- [Task goal] Before printing the listing, strip out its pictures and keep everything else exact.

- [Supplied records]
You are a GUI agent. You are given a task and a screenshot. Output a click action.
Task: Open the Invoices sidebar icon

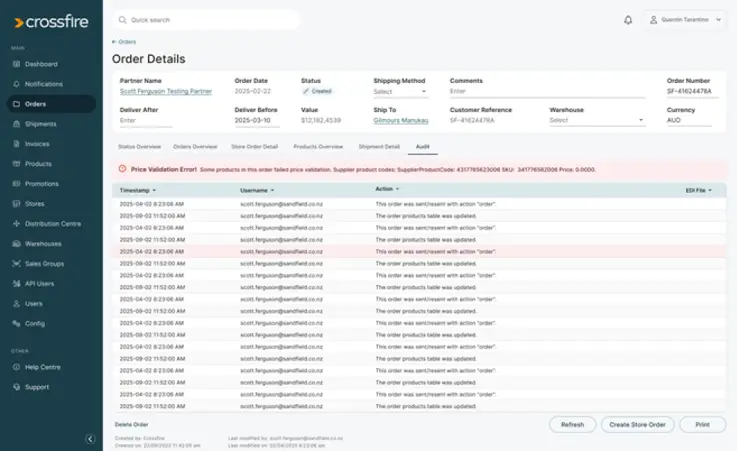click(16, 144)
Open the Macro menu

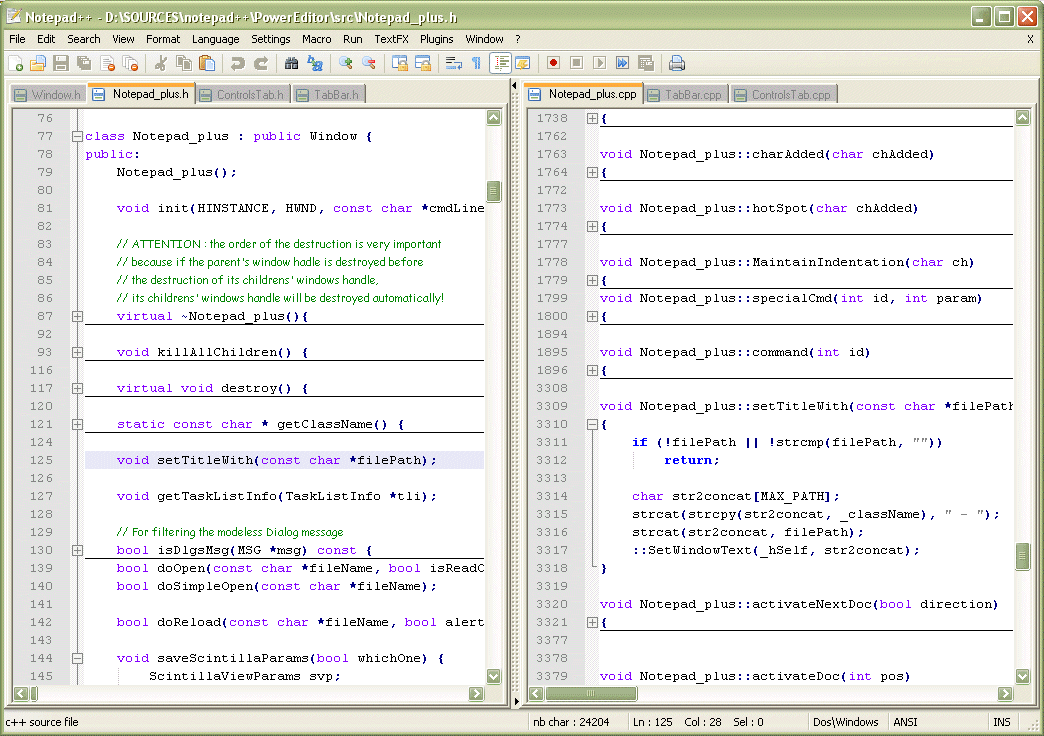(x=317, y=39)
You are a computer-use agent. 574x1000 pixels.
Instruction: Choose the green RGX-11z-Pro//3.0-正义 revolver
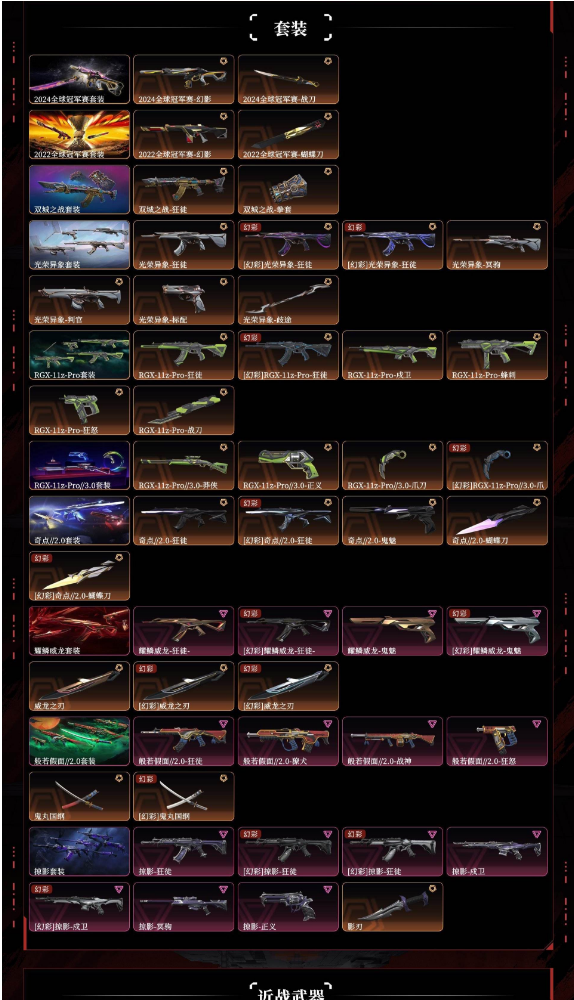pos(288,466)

- [Exercise answer]
You are a GUI agent. You are given a task and a screenshot. Output a click action.
Task: Open the Invoices sidebar icon

click(16, 144)
Open the Macro menu

(x=317, y=39)
You are a computer-use agent. 574x1000 pixels.
Instruction: Choose the green RGX-11z-Pro//3.0-正义 revolver
pos(288,466)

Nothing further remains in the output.